Outage incident and our new monitoring setup

By on September 16, 2010

Today around 18:00 GMT two of our front end servers ran into the limit of our Apache’s MaxClient configuration. After receiving Pingdom alerts it took us 10 minutes to find the problem, change the setting, and reload Apache. During that time you may have noticed poor performance and timeouts, for that we apologize.

Our analysis points to some legacy HTTP load-balancing code left over from when we ran Bitbucket on EC2. We’re implementing a fix and will deploy the fix production soon.

Since switching off EC2, we’ve been working hard to improve our monitoring, which will help in times like this. For instance, we’re testing Monit, which could have automatically detected this problem and bounced Apache.

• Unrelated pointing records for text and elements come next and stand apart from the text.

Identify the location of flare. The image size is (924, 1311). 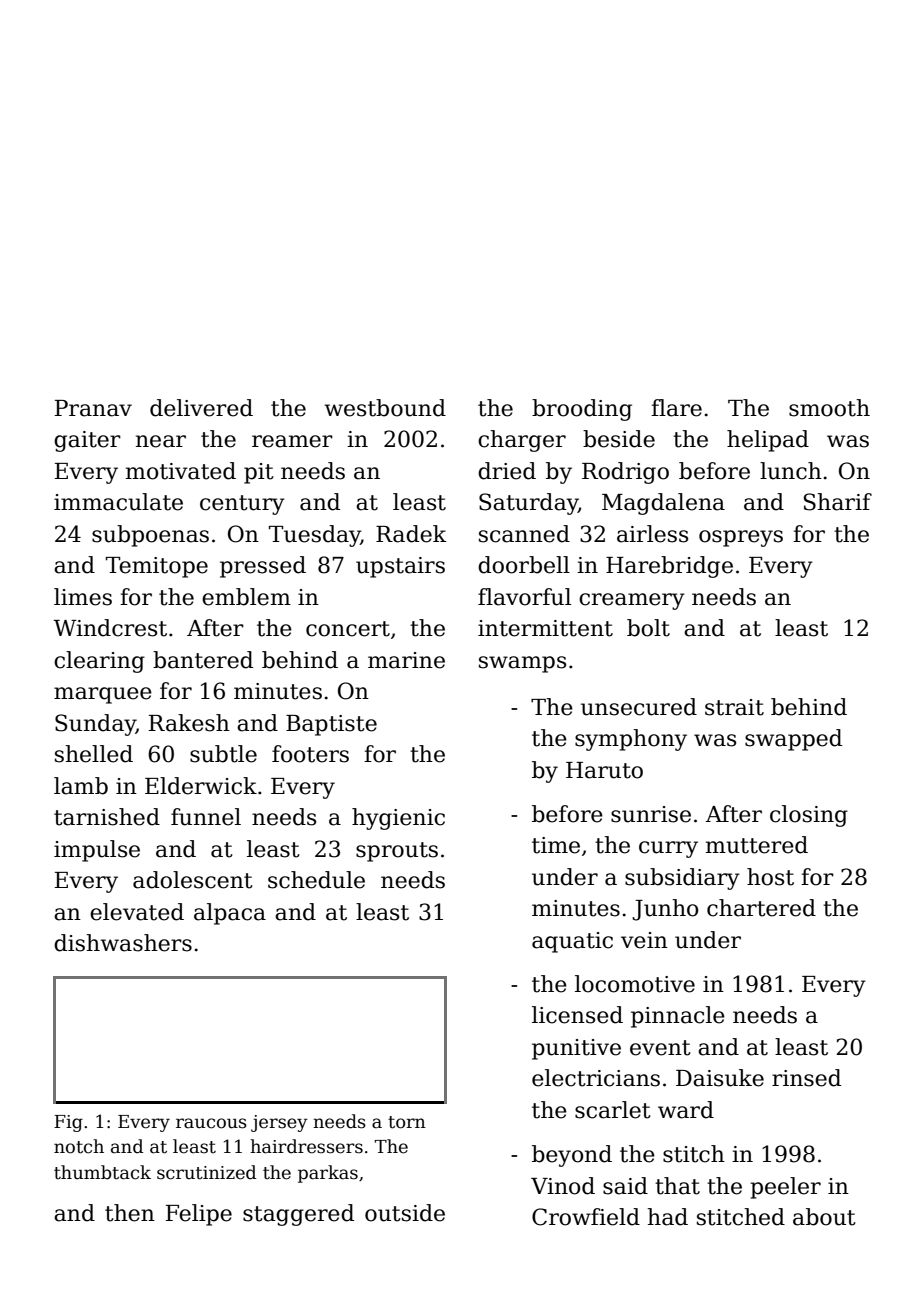
(676, 408).
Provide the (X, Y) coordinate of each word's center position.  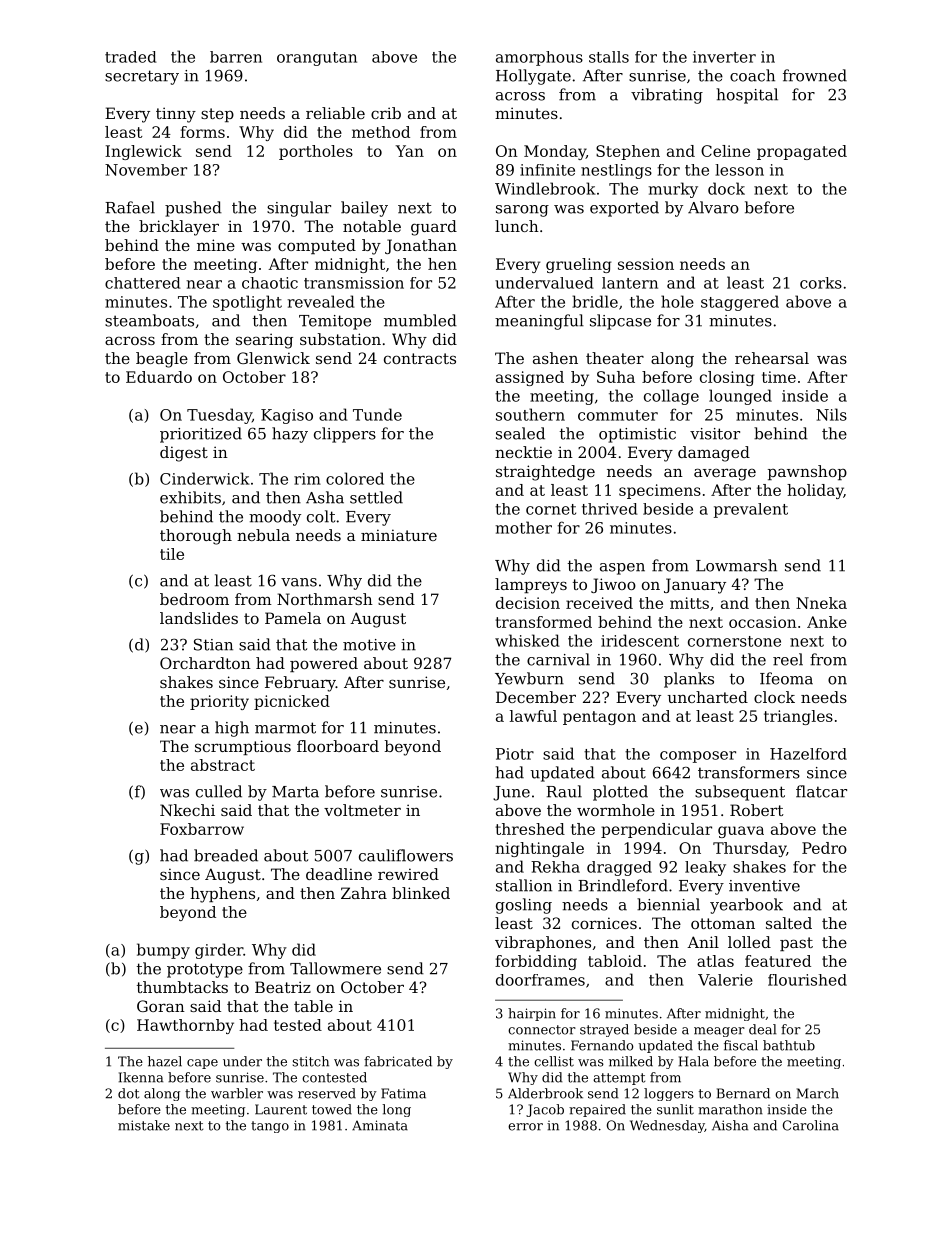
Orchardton (205, 663)
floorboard (338, 746)
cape (202, 1064)
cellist (554, 1061)
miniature (399, 535)
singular (299, 209)
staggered (740, 303)
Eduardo (159, 377)
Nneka (821, 603)
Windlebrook (545, 188)
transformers (749, 772)
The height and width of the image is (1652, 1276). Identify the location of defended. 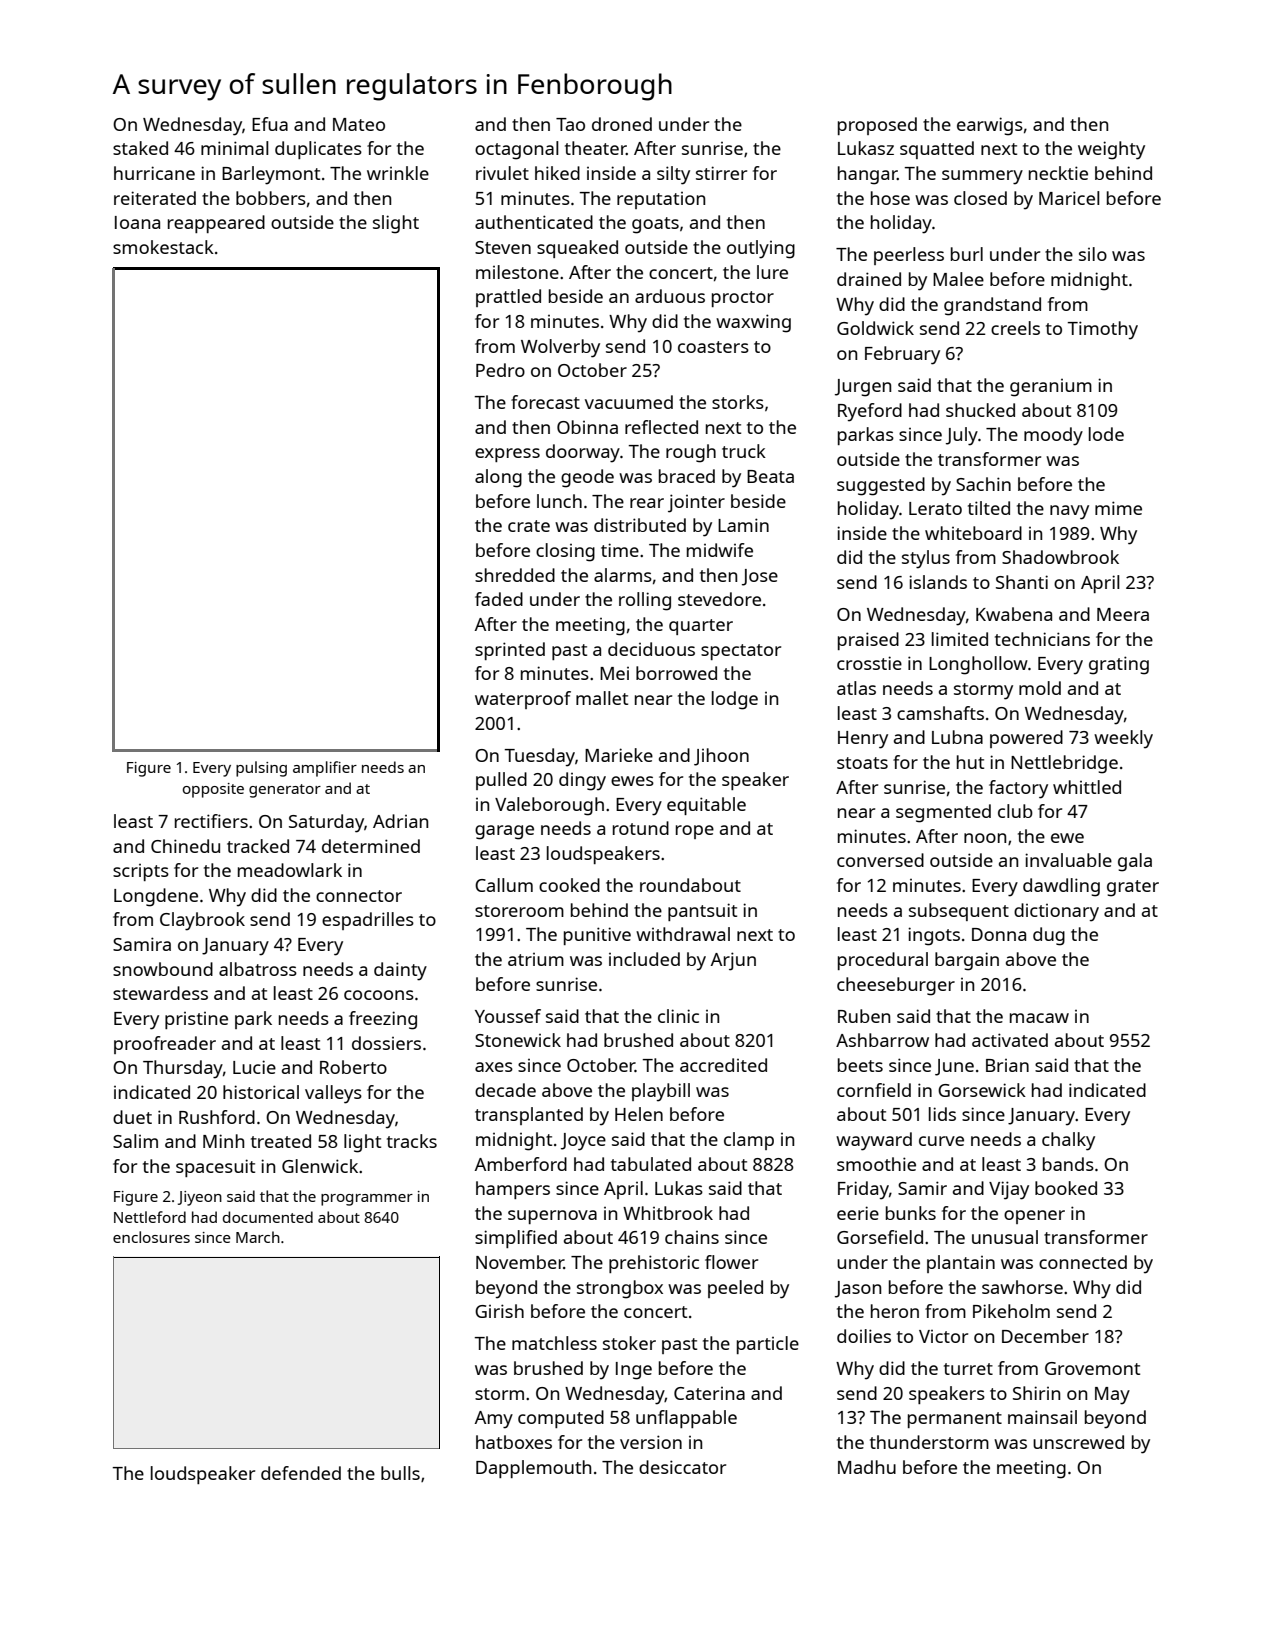
(301, 1473).
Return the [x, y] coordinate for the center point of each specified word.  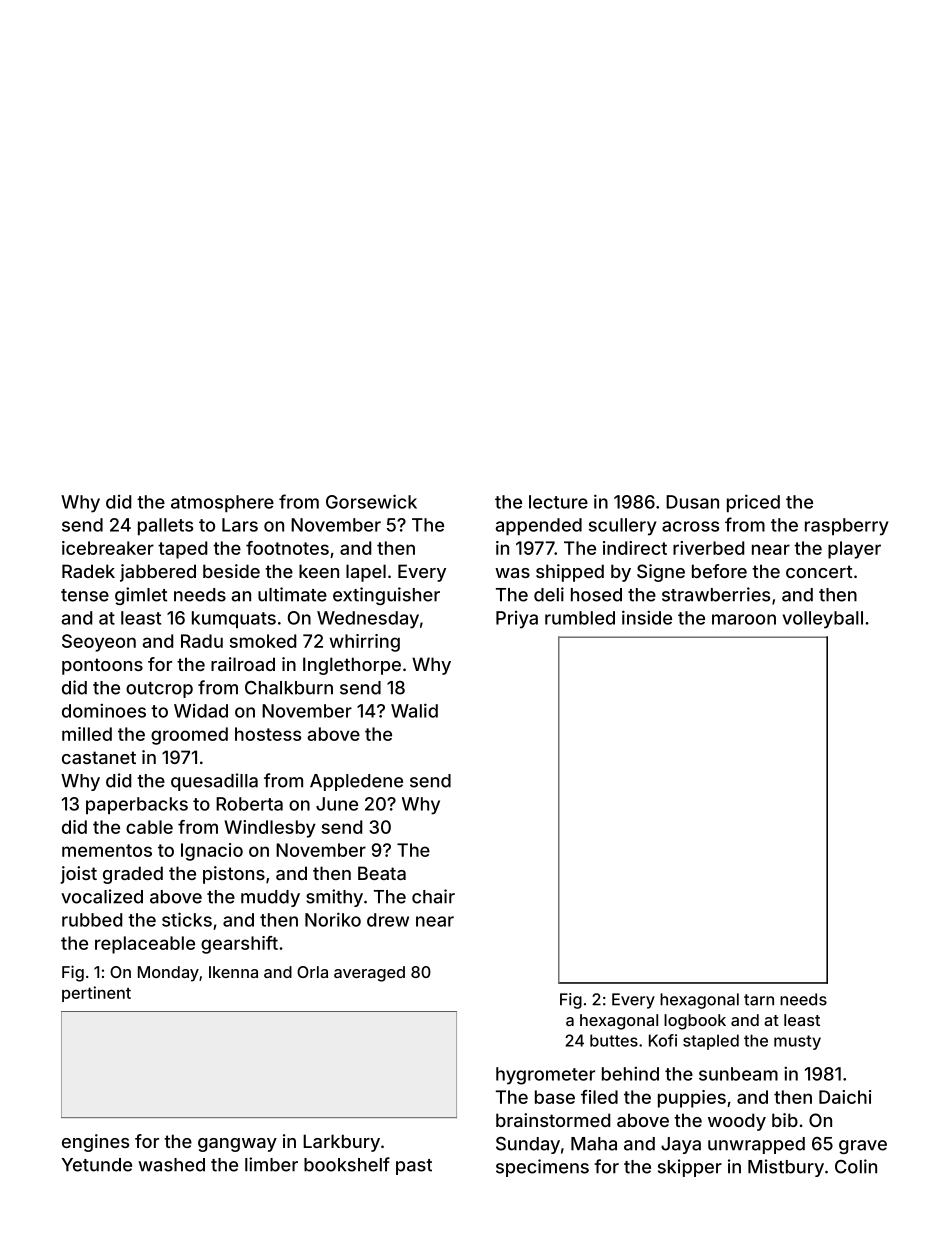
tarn [759, 1000]
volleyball [823, 620]
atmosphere [222, 503]
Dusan [692, 502]
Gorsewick [371, 501]
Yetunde [97, 1165]
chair [433, 896]
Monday [168, 974]
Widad [201, 711]
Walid [414, 710]
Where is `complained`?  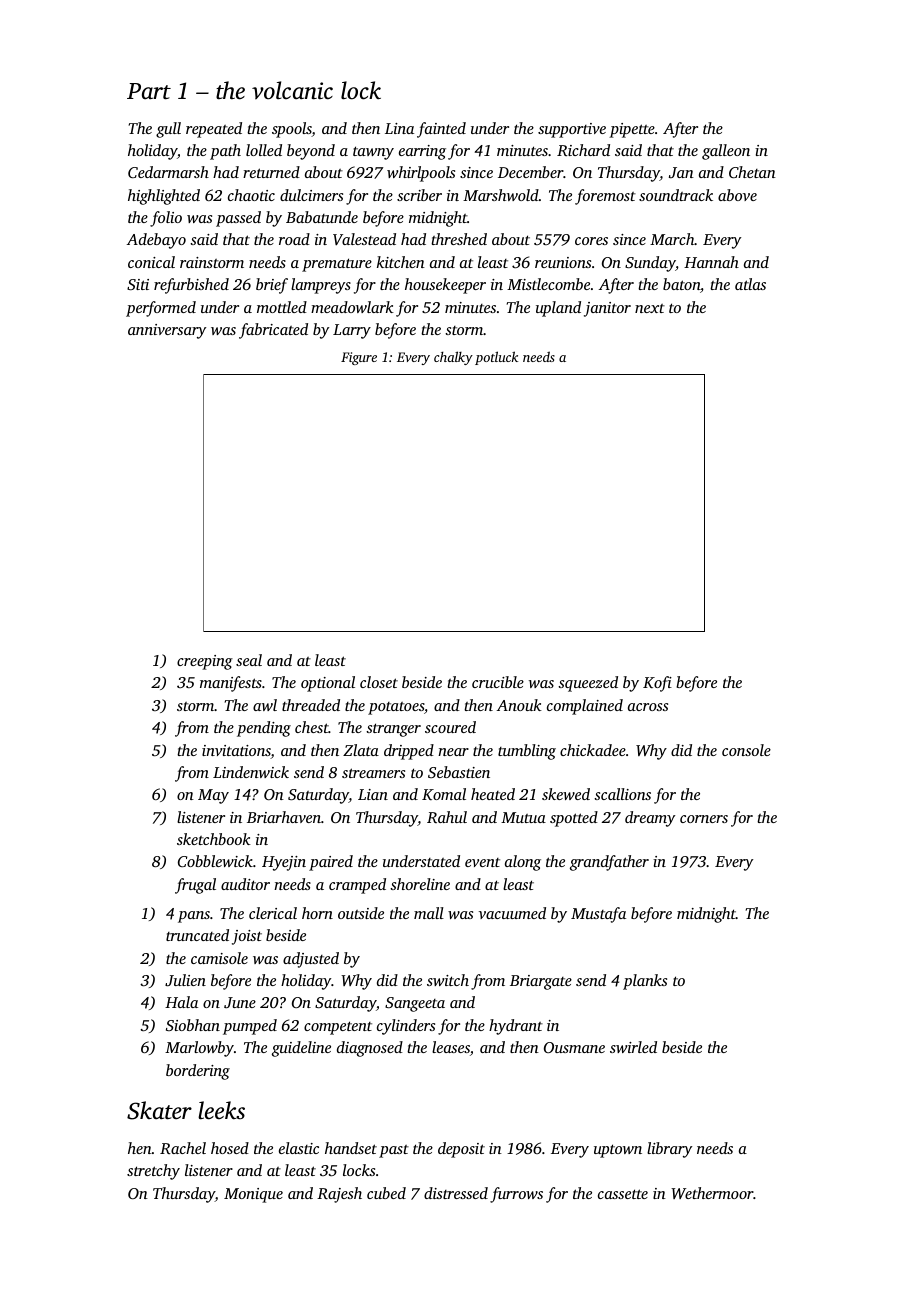 complained is located at coordinates (585, 707).
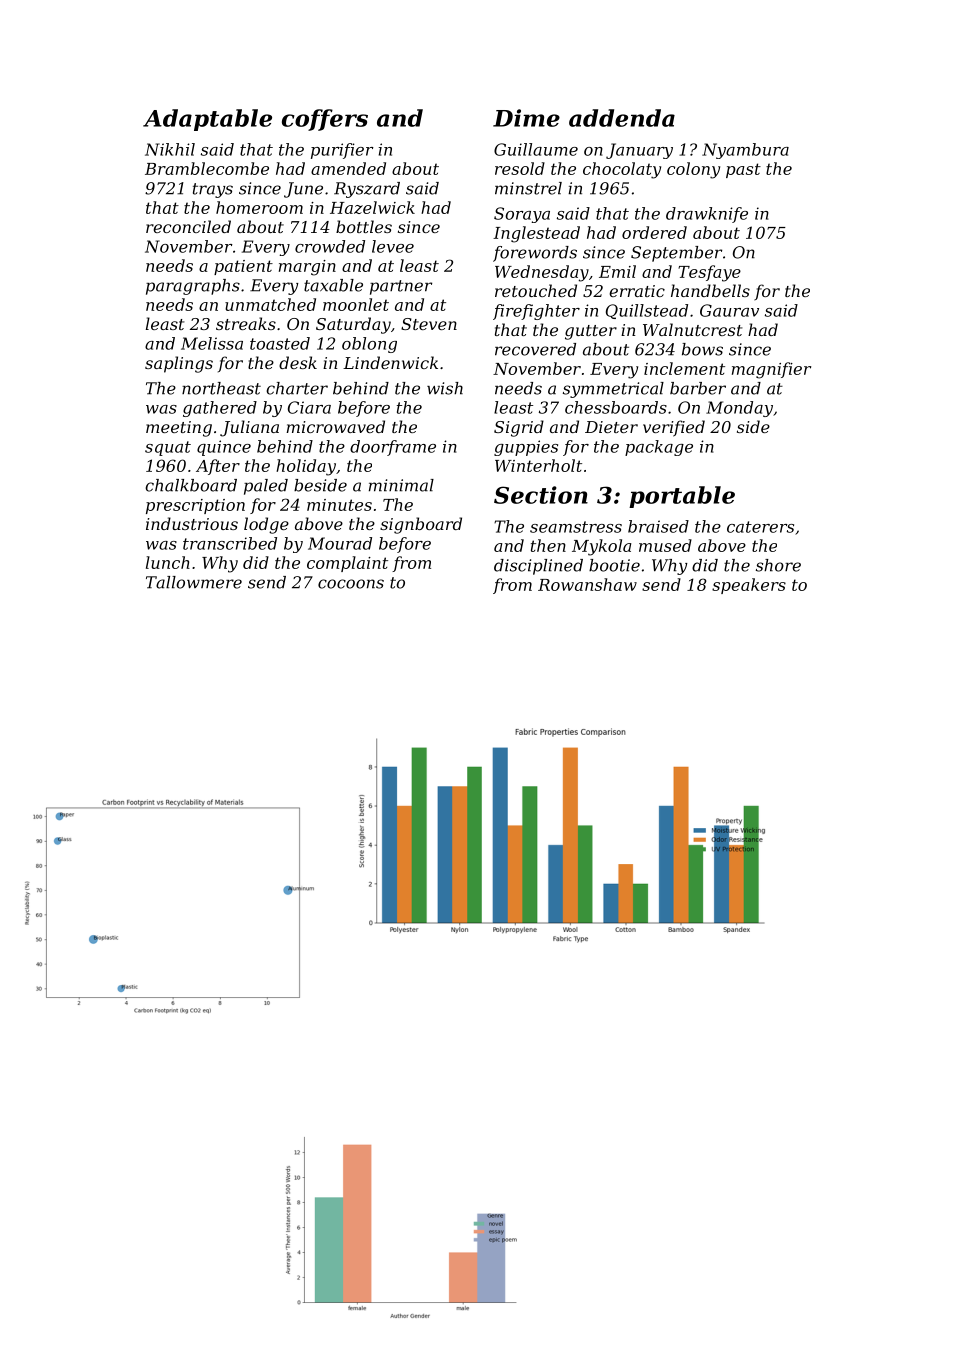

We’re also working to expand the live functional, including Mercurial operations such as checkouts, using Twill and Kong.

For those of you interested in our hardware setup, the new front end machines each have 16 cores with 32GB of RAM. Since migrating from EC2 to Contegix we’ve rarely seen the load over 2 (~12% load) whereas we were at or beyond 100% load on EC2.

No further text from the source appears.